Ancak Mali cuntası karşılığında bir şey istediğini açıkladı.
Eylül ayında Nijerya dışişleri bakanı, cuntanın başı Albay Assimi Goita ile görüşmek ve askerlerin serbest bırakılmasını savunmak için Mali’ye gitti. Mali devlet medyasına göre, Albay Goita, Mali’nin geri kalan barış güçlerini serbest bırakması durumunda “tazminat” gerekeceğini söyledi – cunta, Fildişi Sahili’nin Malili politikacıları sığınak olarak devirdiği hükümet üyelerine teslim etmesini istedi.
Mali’nin devlet yayın kuruluşu, Fildişi Sahili’nin askerlerinin iadesini talep etmesine rağmen, “mahkemeler tarafından çıkarılan uluslararası tutuklama emirlerine tabi olan bazı Malili şahsiyetlere siyasi sürgün sağlamaya devam ettiğini” söyledi. alıntı Albay Goita dediği gibi. Fildişi Sahili’nin korumasını “Mali’yi istikrarsızlaştırmak” için kullandıklarını söyledi.
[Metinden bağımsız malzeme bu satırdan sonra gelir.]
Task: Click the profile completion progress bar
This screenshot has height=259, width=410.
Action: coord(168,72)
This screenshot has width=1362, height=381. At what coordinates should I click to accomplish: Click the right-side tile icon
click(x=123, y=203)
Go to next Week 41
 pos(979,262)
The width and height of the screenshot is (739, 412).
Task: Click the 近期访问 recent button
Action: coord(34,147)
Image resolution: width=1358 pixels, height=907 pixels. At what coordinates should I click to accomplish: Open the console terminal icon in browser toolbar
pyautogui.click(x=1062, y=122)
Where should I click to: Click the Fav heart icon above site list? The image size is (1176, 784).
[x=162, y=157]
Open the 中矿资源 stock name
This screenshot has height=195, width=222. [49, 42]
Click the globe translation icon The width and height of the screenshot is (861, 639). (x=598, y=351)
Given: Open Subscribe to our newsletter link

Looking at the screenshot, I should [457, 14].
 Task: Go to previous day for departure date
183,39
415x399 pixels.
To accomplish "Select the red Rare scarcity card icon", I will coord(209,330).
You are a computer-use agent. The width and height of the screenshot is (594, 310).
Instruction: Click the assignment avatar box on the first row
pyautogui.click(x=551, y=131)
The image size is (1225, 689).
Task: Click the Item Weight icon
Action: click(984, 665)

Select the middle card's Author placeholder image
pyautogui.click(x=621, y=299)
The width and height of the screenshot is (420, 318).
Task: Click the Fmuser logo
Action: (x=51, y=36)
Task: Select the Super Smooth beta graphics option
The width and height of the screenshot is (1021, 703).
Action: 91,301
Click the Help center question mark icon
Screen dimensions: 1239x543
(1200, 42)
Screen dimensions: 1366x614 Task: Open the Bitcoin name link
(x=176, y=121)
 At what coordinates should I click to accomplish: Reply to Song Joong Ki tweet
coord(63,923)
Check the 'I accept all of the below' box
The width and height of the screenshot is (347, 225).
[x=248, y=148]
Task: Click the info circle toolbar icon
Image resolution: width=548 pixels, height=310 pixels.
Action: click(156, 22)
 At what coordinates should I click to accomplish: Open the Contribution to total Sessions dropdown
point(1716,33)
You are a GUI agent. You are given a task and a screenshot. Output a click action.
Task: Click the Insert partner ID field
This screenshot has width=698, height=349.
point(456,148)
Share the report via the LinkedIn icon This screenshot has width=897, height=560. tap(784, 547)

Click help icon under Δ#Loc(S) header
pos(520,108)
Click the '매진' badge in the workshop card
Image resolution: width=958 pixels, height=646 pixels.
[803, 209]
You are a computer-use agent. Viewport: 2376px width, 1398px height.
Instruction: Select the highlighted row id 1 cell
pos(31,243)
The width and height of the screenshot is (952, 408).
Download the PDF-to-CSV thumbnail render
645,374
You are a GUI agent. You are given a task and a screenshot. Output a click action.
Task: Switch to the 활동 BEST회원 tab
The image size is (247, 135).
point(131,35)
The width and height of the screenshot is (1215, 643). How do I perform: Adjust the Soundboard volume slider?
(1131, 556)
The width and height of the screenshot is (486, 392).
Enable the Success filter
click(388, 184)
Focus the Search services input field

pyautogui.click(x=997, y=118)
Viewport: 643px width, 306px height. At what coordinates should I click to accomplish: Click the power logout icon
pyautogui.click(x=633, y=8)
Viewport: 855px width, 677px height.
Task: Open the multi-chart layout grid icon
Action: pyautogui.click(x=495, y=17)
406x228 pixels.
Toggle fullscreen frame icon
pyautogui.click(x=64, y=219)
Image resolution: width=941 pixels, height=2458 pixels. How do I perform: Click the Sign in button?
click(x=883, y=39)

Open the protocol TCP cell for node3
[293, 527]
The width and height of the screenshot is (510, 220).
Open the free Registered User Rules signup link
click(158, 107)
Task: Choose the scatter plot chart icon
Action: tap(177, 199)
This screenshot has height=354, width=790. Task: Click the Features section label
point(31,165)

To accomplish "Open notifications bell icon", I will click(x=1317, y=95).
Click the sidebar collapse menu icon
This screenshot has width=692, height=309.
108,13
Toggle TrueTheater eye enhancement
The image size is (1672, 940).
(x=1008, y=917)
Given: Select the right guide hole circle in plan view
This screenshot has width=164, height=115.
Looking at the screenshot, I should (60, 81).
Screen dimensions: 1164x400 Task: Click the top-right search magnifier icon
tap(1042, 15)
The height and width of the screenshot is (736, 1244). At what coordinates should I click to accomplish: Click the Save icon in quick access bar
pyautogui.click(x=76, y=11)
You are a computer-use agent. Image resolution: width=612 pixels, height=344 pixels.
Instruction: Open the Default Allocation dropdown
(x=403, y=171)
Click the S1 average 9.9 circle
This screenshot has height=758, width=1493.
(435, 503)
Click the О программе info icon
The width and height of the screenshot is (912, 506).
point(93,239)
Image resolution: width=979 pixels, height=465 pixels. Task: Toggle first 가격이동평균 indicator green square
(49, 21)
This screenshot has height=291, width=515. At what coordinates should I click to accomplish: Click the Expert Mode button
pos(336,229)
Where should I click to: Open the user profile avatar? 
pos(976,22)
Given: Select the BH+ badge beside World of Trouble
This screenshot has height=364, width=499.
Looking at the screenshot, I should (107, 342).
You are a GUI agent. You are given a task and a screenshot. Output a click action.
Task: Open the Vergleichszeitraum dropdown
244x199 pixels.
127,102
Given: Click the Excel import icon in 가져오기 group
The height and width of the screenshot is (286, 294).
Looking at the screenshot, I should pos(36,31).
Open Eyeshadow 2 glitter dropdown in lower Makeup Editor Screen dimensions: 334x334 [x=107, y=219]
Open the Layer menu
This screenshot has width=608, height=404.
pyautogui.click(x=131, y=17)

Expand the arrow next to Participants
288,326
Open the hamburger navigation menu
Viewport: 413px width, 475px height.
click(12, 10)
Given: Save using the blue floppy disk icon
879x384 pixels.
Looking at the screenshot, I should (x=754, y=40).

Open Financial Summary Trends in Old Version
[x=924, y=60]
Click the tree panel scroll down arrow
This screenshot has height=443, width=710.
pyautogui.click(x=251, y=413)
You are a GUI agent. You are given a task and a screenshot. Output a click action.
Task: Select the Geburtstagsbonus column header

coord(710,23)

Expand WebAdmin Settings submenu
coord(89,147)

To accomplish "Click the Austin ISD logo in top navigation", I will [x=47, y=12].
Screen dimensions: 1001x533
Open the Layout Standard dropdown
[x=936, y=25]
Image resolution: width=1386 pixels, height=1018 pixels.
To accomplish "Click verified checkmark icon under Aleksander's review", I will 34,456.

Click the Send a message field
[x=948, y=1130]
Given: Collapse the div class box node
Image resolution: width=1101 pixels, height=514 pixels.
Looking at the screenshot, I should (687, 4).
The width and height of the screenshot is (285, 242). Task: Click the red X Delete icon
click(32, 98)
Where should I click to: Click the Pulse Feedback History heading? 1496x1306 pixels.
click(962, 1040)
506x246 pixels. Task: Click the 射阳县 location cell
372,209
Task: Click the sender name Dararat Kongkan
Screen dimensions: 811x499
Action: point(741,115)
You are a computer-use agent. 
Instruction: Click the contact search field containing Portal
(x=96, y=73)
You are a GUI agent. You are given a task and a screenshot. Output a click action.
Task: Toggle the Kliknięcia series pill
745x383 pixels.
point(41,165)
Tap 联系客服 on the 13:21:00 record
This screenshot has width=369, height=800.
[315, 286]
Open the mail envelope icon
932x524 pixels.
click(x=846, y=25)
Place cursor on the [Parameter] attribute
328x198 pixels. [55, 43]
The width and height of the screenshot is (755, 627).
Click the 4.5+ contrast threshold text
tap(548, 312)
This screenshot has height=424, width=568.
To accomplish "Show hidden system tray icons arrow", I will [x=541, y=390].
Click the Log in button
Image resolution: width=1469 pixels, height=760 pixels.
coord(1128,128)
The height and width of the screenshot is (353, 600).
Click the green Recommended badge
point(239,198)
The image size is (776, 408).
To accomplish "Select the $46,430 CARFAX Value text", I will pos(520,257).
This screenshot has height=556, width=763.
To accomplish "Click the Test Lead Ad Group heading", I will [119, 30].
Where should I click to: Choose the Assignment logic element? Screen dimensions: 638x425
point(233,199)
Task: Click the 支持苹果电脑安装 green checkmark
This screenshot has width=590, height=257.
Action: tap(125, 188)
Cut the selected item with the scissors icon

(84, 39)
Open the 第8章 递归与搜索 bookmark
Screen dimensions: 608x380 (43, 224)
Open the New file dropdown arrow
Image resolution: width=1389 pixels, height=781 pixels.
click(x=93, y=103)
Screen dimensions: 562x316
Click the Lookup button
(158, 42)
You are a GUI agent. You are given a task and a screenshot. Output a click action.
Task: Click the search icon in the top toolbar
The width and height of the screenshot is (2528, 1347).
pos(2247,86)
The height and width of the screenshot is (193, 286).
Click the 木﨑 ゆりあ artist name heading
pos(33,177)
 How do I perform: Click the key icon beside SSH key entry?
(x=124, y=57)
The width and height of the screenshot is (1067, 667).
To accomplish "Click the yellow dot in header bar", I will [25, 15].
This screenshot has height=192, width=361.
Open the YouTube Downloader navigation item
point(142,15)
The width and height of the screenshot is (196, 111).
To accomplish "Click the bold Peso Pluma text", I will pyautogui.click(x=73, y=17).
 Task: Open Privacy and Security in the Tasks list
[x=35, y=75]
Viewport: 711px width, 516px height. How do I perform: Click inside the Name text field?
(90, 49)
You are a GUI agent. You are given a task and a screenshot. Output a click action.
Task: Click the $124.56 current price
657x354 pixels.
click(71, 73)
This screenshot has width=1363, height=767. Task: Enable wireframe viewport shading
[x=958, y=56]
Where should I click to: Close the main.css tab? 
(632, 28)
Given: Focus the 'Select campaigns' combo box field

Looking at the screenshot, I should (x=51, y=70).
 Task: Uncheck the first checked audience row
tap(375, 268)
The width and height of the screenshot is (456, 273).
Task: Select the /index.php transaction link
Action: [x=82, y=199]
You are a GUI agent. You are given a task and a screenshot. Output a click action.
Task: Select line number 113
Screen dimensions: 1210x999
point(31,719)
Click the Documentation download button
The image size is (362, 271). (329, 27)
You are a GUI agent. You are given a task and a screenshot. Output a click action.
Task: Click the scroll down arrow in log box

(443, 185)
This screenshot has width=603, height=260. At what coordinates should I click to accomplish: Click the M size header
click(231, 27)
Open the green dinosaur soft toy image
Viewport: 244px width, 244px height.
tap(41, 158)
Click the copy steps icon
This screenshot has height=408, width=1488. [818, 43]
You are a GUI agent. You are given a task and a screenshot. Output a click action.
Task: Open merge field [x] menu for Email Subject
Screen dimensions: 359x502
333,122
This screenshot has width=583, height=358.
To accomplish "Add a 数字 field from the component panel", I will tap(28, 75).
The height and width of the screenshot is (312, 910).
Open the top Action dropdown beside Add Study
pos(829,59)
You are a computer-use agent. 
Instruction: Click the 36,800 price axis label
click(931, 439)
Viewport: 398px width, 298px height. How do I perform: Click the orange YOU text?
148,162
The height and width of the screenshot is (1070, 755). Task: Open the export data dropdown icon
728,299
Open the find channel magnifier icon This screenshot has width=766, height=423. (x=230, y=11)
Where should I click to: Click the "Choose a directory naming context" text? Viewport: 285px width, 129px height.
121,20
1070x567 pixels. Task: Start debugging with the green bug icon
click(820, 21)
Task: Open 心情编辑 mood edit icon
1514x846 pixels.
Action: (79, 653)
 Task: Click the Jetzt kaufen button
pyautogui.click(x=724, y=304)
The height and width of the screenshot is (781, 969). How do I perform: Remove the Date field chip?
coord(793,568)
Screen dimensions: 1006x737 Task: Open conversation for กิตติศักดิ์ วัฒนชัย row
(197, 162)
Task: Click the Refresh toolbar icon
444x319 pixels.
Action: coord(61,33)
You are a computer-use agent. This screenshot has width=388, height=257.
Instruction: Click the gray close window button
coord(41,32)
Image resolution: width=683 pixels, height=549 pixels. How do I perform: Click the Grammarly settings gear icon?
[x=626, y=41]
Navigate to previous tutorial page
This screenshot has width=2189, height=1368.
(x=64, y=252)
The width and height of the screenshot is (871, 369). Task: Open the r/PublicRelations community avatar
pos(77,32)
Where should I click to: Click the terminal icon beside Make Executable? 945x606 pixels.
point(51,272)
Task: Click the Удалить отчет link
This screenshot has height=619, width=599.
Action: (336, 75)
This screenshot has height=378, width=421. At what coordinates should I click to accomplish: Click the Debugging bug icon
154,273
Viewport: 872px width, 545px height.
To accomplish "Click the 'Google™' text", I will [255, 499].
Bu “şahsiyetler” arasında devrik cumhurbaşkanı İbrahim Boubacar Keita’nın oğlu Karim Keita ve Bay Keita’nın dışişleri ve savunma bakanı olarak görev yapan Tieman Coulibaly de vardı.
Bu ay, ABD Hazine Bakanlığı, konumunu rüşvet almak ve hükümet fonlarını zimmete geçirmek için kullandığı ve yolsuzluğu araştıran Malili bir muhabire işkence edip öldürmesini organize ettiği iddia edilen genç Bay Keita’ya yaptırımlar uyguladı.
Hazine duyurusunda, “Keita, babası aracılığıyla, onun yolsuzluğunu desteklemeyen yetkililerin görevden alınmasını sağladı.” “Keita ilaveten babasının yeniden seçilmesini desteklemek için bir rüşvet organize etti.”
Malililer uzun süredir genç Bay Keita’yı yanlış yapmakla suçladılar. Babası devrildiğinde, protestocular Karim Keita’nın Bamako’daki lüks evine girdiler ve birbirlerinin havuzuna atlarken filme aldılar. Bay Keita, Hazine Bakanlığı’nın iddialarını yalanladı.
Yaşlı Bay Keita, devrilmesinden kısa bir süre sonra hastaneye kaldırıldı ve Ocak 2022’de öldü.
Fil dişli siyaset bilimci, askerler Cuma günü hüküm giymiş olsalar bile serbest bırakılabileceklerini söylüyor. Analist Geoffroy Julien Kouaho, Albay Goita’nın onları affedip serbest bırakmasının “büyük olasılıkla” olduğunu söyledi.
Ruth Maclean, Dakar, Senegal’den, Bamako, Mali’den Mamadou Tapily ve Fildişi Sahili, Abidjan’dan Loucoumane Coulibaly bildirdi.